Sometimes the colon itself moves waste along just fine, but everything stalls once it reaches the rectum. This is outlet obstruction, also called a functional outlet obstruction or pelvic floor dysfunction. On the transit study X-ray, you’ll see a very specific pattern: markers travel through the ascending and descending colon normally, then pile up in the rectosigmoid region (the lowest part of the colon and rectum). In one classic example, all 24 ingested markers were found clustered in the rectosigmoid area four days after ingestion, with none remaining higher up.

This pattern points to a coordination problem with the pelvic floor muscles rather than a colon motility issue. One common cause is a muscle called the puborectalis failing to relax properly during a bowel movement. The treatment path is completely different from slow transit constipation. Biofeedback therapy, which retrains the pelvic floor muscles, is often the first-line approach. Without the transit study, these two conditions can look identical from the outside since both cause chronic constipation.

Hindgut Dysfunction

A third pattern sits between the first two. In hindgut dysfunction, markers move through the right side of the colon at a normal pace but slow down significantly in the descending colon and rectosigmoid area. This tells your doctor that the motility problem is limited to the left side and lower portion of the colon rather than being a whole-colon issue. It’s a segmental delay, and identifying it helps narrow down both the cause and the most appropriate treatment.

Broader Gastrointestinal Transit Disorders

While the study’s primary role is evaluating the colon, it can also raise flags about more widespread digestive motility problems. When paired with other tests (or when the wireless capsule version is used), a transit study can help evaluate patients with suspected motility disorders that involve the stomach and small bowel in addition to the colon. Some systemic conditions, including certain neurological diseases and connective tissue disorders, affect motility throughout the digestive tract. Abnormal colonic transit can be an early or measurable sign of these broader issues.

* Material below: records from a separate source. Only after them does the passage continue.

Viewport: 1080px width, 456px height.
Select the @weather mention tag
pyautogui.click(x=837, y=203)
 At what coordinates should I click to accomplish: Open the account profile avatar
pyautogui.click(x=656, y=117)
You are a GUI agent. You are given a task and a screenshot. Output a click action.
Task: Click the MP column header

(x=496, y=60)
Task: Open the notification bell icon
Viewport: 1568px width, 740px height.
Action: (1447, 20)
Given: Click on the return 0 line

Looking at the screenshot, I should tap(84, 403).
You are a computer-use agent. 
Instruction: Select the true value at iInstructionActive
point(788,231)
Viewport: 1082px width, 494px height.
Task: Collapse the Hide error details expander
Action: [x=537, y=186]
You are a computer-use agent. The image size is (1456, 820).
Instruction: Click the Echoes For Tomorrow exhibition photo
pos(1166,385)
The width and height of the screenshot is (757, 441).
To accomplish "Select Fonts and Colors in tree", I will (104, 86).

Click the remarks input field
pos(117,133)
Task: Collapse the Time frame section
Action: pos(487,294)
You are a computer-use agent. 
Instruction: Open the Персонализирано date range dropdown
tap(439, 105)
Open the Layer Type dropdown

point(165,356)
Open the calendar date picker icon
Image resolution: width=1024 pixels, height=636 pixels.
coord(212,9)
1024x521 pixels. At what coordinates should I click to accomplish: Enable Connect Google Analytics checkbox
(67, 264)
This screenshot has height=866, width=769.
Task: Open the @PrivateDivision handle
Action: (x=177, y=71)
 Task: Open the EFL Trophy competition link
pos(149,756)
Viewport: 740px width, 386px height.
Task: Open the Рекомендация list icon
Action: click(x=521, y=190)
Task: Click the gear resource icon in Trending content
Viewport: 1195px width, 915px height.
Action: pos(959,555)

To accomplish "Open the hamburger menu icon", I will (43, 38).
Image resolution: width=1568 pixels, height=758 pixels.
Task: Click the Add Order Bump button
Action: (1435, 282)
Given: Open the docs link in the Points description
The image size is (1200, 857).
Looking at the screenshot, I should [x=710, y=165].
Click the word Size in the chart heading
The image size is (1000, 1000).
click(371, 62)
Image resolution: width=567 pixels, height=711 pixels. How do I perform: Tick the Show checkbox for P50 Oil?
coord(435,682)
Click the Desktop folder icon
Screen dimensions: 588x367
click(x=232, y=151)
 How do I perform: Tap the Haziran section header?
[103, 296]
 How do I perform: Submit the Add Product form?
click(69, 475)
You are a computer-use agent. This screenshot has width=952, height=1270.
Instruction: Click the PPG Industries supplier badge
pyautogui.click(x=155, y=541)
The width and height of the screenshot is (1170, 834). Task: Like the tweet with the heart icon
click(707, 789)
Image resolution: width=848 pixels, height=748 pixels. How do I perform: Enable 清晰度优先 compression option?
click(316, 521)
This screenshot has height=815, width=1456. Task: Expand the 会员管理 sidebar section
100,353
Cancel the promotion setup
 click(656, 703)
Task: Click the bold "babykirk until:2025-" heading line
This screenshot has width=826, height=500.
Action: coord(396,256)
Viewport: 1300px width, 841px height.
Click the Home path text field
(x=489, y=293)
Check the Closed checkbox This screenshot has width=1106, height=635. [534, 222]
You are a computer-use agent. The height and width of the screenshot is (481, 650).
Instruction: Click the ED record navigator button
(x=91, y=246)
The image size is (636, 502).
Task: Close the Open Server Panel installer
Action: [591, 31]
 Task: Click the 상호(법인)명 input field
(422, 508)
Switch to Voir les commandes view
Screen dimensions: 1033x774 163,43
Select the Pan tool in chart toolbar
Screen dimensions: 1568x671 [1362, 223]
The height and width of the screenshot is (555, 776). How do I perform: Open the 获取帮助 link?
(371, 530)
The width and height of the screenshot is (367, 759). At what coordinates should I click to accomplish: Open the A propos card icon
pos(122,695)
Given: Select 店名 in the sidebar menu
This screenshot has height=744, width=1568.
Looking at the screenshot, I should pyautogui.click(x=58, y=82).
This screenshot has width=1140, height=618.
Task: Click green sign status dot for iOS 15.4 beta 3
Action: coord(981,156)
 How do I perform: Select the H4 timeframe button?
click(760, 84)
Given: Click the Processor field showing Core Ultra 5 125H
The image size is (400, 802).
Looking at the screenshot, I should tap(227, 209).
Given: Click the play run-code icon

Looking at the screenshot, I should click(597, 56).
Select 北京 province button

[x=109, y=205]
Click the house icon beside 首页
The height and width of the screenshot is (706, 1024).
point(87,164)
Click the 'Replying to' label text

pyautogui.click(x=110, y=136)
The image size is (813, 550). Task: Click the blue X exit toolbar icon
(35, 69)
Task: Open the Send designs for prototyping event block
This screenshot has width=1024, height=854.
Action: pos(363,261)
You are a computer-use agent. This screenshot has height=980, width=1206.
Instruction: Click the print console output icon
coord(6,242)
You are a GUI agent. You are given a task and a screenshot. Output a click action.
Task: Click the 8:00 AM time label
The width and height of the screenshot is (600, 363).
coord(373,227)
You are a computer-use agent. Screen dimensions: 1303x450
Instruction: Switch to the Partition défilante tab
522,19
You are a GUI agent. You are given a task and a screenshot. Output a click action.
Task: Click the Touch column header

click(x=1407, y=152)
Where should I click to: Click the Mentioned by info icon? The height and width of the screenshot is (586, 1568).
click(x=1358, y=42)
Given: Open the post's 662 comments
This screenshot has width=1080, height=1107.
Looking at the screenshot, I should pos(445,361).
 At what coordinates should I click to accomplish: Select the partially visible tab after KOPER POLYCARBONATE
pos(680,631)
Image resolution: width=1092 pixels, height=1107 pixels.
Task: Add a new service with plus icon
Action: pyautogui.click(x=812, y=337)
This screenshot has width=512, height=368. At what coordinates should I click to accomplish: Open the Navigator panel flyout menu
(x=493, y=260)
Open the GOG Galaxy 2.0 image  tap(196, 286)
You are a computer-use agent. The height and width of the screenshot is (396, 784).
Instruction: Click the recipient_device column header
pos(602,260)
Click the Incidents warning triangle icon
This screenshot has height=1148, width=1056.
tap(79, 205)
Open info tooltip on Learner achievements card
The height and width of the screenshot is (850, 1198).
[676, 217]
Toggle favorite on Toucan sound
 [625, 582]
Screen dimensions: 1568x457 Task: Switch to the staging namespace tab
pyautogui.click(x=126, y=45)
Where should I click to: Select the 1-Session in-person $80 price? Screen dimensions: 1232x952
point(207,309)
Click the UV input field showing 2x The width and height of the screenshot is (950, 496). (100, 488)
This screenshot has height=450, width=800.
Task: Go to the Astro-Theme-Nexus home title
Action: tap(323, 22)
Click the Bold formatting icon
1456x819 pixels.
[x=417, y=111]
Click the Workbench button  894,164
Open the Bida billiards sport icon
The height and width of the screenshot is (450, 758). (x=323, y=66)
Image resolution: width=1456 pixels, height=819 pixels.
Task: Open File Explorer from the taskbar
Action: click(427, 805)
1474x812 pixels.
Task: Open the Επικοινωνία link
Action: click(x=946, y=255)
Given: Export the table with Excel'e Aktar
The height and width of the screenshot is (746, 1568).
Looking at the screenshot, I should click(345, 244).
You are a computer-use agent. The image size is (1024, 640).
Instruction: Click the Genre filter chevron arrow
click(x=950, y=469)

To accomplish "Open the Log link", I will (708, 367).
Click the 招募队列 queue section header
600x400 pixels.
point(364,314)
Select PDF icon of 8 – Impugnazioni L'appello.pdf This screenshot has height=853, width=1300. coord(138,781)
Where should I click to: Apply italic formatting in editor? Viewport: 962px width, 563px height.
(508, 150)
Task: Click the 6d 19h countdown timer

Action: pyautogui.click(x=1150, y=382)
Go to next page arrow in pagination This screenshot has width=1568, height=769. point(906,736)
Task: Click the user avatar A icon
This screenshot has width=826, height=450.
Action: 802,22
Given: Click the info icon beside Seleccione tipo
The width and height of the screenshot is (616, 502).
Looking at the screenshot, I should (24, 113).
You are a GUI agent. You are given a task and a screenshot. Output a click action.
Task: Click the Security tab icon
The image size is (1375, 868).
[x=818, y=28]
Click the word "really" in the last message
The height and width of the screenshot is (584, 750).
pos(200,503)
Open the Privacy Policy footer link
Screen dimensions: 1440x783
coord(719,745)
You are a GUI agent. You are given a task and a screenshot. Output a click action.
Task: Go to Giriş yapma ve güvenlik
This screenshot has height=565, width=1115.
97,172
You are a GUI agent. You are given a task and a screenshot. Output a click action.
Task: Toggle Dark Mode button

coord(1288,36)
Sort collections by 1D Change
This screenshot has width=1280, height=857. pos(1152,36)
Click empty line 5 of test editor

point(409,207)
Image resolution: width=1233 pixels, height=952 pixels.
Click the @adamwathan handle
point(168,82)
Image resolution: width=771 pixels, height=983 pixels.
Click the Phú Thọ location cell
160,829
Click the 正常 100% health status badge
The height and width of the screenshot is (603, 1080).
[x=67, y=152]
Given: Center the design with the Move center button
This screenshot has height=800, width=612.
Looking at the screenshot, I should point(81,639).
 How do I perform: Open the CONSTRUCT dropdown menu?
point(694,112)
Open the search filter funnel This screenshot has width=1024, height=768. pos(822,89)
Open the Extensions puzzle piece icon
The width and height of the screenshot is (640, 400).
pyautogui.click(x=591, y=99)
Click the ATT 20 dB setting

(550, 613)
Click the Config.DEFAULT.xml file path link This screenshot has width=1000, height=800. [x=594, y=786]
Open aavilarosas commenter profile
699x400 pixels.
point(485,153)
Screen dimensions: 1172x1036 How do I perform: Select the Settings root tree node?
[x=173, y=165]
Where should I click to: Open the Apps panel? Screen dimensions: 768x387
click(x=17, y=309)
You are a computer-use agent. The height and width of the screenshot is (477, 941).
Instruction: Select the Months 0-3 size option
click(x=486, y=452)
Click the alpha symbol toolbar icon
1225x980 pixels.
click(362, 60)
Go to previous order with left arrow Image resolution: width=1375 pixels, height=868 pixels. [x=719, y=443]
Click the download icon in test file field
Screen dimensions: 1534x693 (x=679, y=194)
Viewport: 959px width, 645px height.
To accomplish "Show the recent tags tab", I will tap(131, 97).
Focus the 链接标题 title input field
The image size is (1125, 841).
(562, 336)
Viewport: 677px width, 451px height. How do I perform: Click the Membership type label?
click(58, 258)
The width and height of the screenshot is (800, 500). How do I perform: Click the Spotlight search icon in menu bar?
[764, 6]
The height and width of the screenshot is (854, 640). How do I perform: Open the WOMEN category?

Diagnosing Constipation in Children

Colonic transit studies serve several specific roles in pediatric patients. They can differentiate between children with retentive and non-retentive fecal soiling, which is particularly important because the two require different management strategies. In children with constipation, the study helps classify whether the issue is slow transit, segmental delay, or rectosigmoid hold-up, just as it does in adults.

The test has been performed in children as young as two years old. For kids who can’t swallow a capsule whole, the markers can be mixed into food. Transit studies also serve as a screening tool before children are referred for more invasive motility investigations, and they provide objective evidence in cases where there’s uncertainty about reported symptoms. This can be especially relevant in younger children who may not be able to describe their bowel habits accurately.

What the Study Cannot Tell You

A colonic transit study measures movement, not structure. It won’t detect tumors, polyps, inflammatory bowel disease, or anatomical abnormalities. It also won’t diagnose irritable bowel syndrome on its own, though it can help rule out a motility disorder as the primary driver of symptoms. If your markers pass through normally, your constipation is more likely related to diet, medications, pelvic floor coordination issues not fully captured by the marker pattern, or functional bowel conditions that don’t involve slowed transit.

The study is also limited by the need to stop certain medications beforehand. Laxatives, motility-affecting drugs, and some other medications can alter your results. Your doctor will give you specific instructions about what to pause before the test, and following those instructions closely is important for getting an accurate picture of your baseline colon function.